> **AUFGABEN BEARBEITEN**
• A. Gib den Abschnitt des Lesetexts über Populismus wieder, beginnend mit „Demokratie auf dem“ und weiter bis „ist Populismus?) vertritt.“. Setze dabei „der Autor“ an die Stelle von „Mounk“.
• B. Warum soll man nach dem Lesetext über Populismus die demokratische Energie hinter dem Populismus anerkennen? Antworte in ein bis drei Sätzen.
• C. Wie hat sich laut dem Lesetext über Populismus der Stimmenanteil populistischer Parteien seit 2004 in den 15 Staaten entwickelt, die schon vor der Osterweiterung zur EU gehörten?

> **LESETEXT**
Demokratie auf dem Rückzug

Der Stimmenanteil für populistische Parteien in den 15 Staaten, die bereits vor der Osterweiterung der EU angehörten, hat sich seit 2004 mehr als verdoppelt. Populisten aller Couleur diskreditieren unabhängige Institutionen, attackieren die Eliten und verachten die Medien, denen sie Abgehobensein und Besitzstandswahrung unterstellen. Mounk fordert dazu auf, »die demokratische Energie hinter dem Populismus anzuerkennen«. Populisten die Stirn bieten könne nur, wer die demokratische Energie erkenne, aus der sie ihre Kraft ziehen. Nur dann, schreibt Mounk, »können wir auch verstehen, weshalb sie so beliebt sind – und scharf und kreativ darüber nachdenken, wie wir sie an den Urnen schlagen können«. Damit wendet er sich dezidiert gegen die Populismus-Auffassung, wie sie Jan-Werner Müller (Was ist Populismus?) vertritt.

> **GESPEICHERTE DATEN**
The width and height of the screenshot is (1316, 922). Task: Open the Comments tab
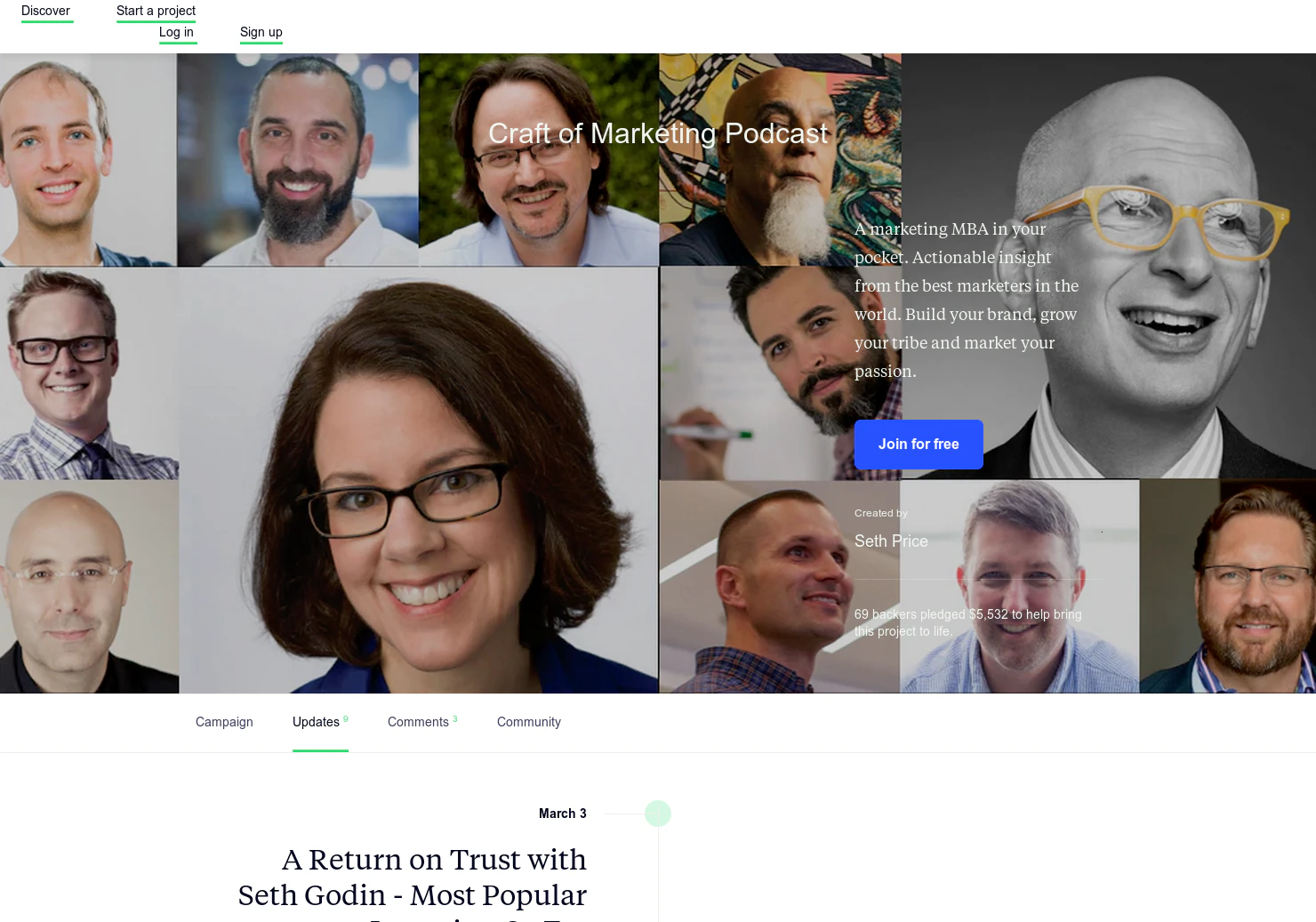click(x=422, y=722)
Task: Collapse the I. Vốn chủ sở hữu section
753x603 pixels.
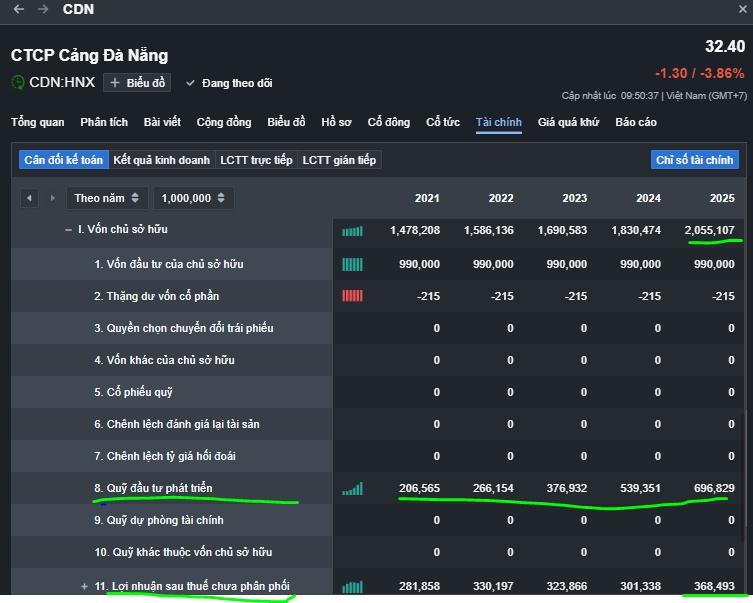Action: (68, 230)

==

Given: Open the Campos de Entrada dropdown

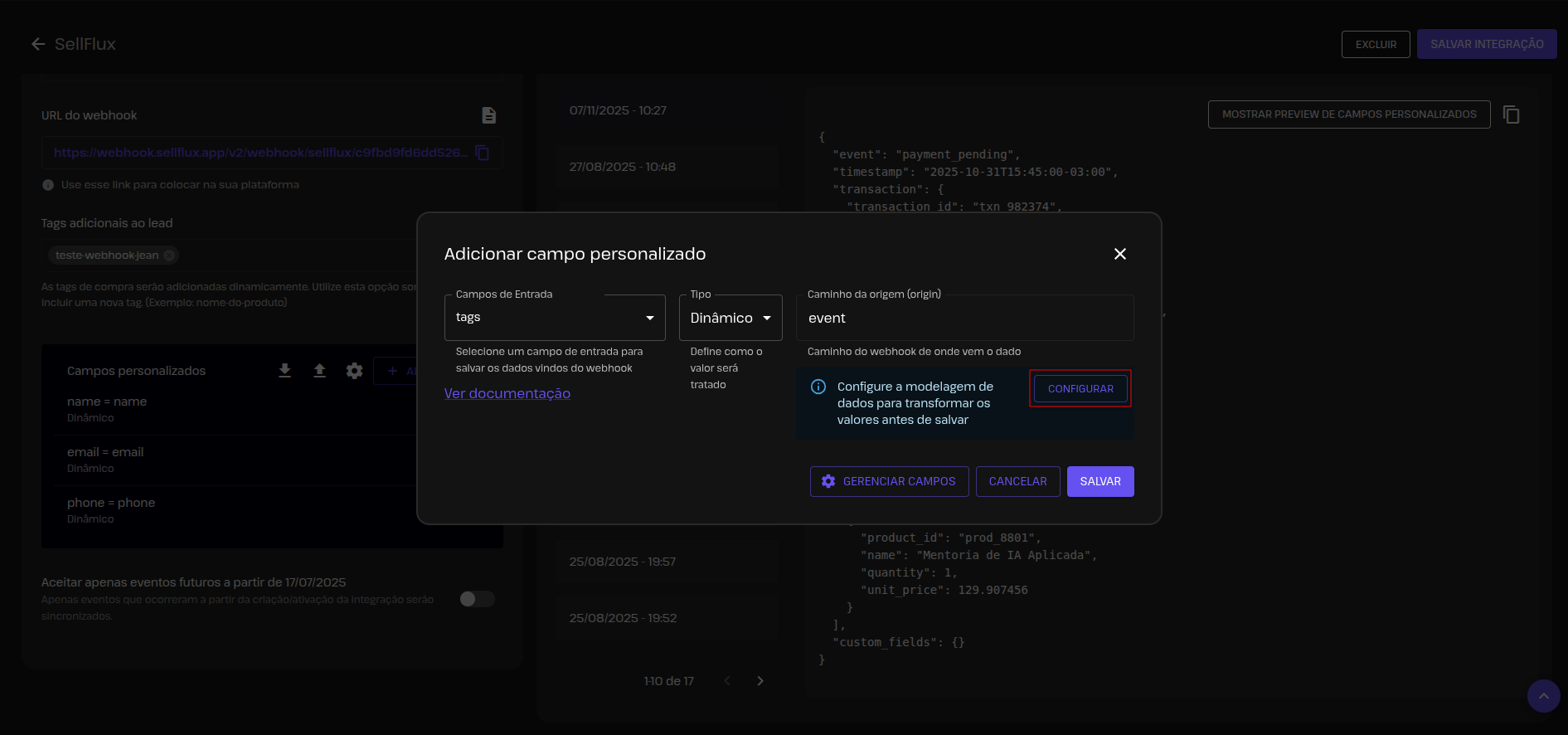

> **DIE LÖSUNGEN**
• A.
Demokratie auf dem Rückzug

Der Stimmenanteil für populistische Parteien in den 15 Staaten, die bereits vor der Osterweiterung der EU angehörten, hat sich seit 2004 mehr als verdoppelt. Populisten aller Couleur diskreditieren unabhängige Institutionen, attackieren die Eliten und verachten die Medien, denen sie Abgehobensein und Besitzstandswahrung unterstellen. der Autor fordert dazu auf, »die demokratische Energie hinter dem Populismus anzuerkennen«. Populisten die Stirn bieten könne nur, wer die demokratische Energie erkenne, aus der sie ihre Kraft ziehen. Nur dann, schreibt der Autor, »können wir auch verstehen, weshalb sie so beliebt sind – und scharf und kreativ darüber nachdenken, wie wir sie an den Urnen schlagen können«. Damit wendet er sich dezidiert gegen die Populismus-Auffassung, wie sie Jan-Werner Müller (Was ist Populismus?) vertritt.

• B. Nur wer die demokratische Energie erkennt, aus der Populisten ihre Kraft ziehen, kann ihnen die Stirn bieten. Erst dann kann man verstehen, weshalb sie so beliebt sind, und darüber nachdenken, wie man sie an den Urnen schlagen kann.

• C. Er hat sich mehr als verdoppelt.